Hi,
I have a scalability issue for Giraph and I can not find out where is
the problem.
--- Cluster specs:
# nodes 1
# threads 32
Processor Intel Xeon 2.0GHz
OS ubuntu 32bit
RAM 64GB
--- Giraph specs
Hadoop Apache Hadoop 1.2.1
Giraph 1.2.0 Snapshot
Tested Graphs:
amazon0302 V=262,111, E=1,234,877
coAuthorsCiteseer V=227,320, E=1,628,268
I run the provided PageRank algorithm in Giraph
"SimplePageRankComputation" with the followng options
(time ($HADOOP_HOME/bin/hadoop jar
$GIRAPH_HOME/giraph-examples/target/giraph-examples-1.2.0-SNAPSHOT-for-hadoop-1.2.1-jar-with-dependencies.jar
\
org.apache.giraph.GiraphRunner
-Dgiraph.graphPartitionerFactoryClass=org.apache.giraph.partition.HashRangePartitionerFactory
\
org.apache.giraph.examples.PageRankComputation \
-vif
org.apache.giraph.io.formats.JsonLongDoubleFloatDoubleVertexInputFormat \
-vip /user/hduser/input/$file \
-vof org.apache.giraph.io.formats.IdWithValueTextOutputFormat \
-op /user/hduser/output/pagerank -w $2 \
-mc
org.apache.giraph.examples.PageRankComputation\$PageRankMasterCompute))
2>&1 \
| tee -a ./pagerank_results/$file.GHR_$2.$iter.output.txt
The algorithm runs without any issue.
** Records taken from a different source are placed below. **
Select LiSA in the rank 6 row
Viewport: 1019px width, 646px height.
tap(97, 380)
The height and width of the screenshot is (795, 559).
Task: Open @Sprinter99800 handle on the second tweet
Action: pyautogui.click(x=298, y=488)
The number of supersteps is set to
31 by default in the algorithm.
*Problem:*
I dont get any scalability for more than 8 (or 16) processor cores that
is I get speedup up to 8 (or 16) cores and then the run time starts to
increase.
I have run the PageRank with only one superstep as well as running other
algorithms such as ShortestPath algorithm. I get the same results. I can
not figure out where is the problem.
1- I have tried two options by changing the giraph.numInputThreads and
giraph.numOutputThreads: the performance gets a littile bit better but
no impact on scalability.
2- Does it related to the size of the graphs? because the graphs I am
testing are small graphs.
3- Is it a platform related issue?
It is the timing details of amazon graph:
# Processor cores
1 2 4 8 16 24 32
Input
3260 3447 3269 3921 4555 4766
Intialise
3467 36458 45474 39091 100281 79012
Setup
34 52 59 70 77 86
Shutdown
9954 10226 11021 9524 13393 15930
Total
135482 84483 61081 52190 58921 61898
HDFS READ
21097485 26117723 36158199 57808783
80086015 102163071
FILE WRITE
65889 109815 197667 373429 549165 724901
HDFS WRITE
7330986 7331068 7331093 7330988 7330976
7331203
Best Regards,
Karos